取り組む課題:
資料のうち、「Image resolution: width=796」を含む行から始めて「pyautogui.click(x=208, y=1938)」を含む行までを、一字一句変えずに書き写すこと。両端の行も含める。

課題の資料:
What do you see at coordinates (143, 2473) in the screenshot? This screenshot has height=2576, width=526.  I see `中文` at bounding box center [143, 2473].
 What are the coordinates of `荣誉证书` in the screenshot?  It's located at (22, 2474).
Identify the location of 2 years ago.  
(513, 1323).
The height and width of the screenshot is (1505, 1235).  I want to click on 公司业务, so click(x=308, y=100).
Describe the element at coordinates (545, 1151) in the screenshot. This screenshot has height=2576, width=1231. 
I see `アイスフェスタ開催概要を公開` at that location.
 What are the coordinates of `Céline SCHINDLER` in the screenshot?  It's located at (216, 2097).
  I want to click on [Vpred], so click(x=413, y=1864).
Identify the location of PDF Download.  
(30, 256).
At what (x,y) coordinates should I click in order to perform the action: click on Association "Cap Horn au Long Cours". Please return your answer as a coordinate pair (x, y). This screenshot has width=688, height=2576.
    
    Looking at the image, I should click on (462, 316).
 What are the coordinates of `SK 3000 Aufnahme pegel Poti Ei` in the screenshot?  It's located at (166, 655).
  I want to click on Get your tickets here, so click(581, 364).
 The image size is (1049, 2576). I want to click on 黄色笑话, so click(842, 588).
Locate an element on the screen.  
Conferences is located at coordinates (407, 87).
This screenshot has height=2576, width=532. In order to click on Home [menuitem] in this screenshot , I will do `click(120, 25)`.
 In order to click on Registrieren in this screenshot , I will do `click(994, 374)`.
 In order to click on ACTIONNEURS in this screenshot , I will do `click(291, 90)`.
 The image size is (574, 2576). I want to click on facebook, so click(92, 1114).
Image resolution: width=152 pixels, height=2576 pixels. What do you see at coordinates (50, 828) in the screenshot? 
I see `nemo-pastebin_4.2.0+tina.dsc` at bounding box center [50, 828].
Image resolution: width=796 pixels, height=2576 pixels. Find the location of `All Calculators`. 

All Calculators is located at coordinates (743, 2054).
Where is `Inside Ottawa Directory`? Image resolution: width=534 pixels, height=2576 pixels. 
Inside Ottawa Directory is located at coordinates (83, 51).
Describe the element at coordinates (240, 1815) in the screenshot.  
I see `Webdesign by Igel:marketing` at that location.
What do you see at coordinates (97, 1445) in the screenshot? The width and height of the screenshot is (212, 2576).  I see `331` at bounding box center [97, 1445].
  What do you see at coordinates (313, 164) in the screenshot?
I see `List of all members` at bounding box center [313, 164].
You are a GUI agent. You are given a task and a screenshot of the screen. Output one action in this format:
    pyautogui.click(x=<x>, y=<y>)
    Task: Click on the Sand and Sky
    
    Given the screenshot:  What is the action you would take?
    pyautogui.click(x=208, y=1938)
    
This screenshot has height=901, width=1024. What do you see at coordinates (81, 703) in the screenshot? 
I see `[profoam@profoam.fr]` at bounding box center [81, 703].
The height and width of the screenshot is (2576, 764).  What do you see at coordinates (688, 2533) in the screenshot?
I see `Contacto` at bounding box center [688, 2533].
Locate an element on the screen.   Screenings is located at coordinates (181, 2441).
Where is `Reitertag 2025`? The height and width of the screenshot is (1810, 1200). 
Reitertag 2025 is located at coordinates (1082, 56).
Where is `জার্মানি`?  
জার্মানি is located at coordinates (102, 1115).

演習の解答:
Image resolution: width=796 pixels, height=2576 pixels. Find the location of `All Calculators`. 

All Calculators is located at coordinates (743, 2054).
Where is `Inside Ottawa Directory`? Image resolution: width=534 pixels, height=2576 pixels. 
Inside Ottawa Directory is located at coordinates (83, 51).
Describe the element at coordinates (240, 1815) in the screenshot.  
I see `Webdesign by Igel:marketing` at that location.
What do you see at coordinates (97, 1445) in the screenshot? The width and height of the screenshot is (212, 2576).  I see `331` at bounding box center [97, 1445].
  What do you see at coordinates (313, 164) in the screenshot?
I see `List of all members` at bounding box center [313, 164].
You are a GUI agent. You are given a task and a screenshot of the screen. Output one action in this format:
    pyautogui.click(x=<x>, y=<y>)
    Task: Click on the Sand and Sky
    
    Given the screenshot:  What is the action you would take?
    pyautogui.click(x=208, y=1938)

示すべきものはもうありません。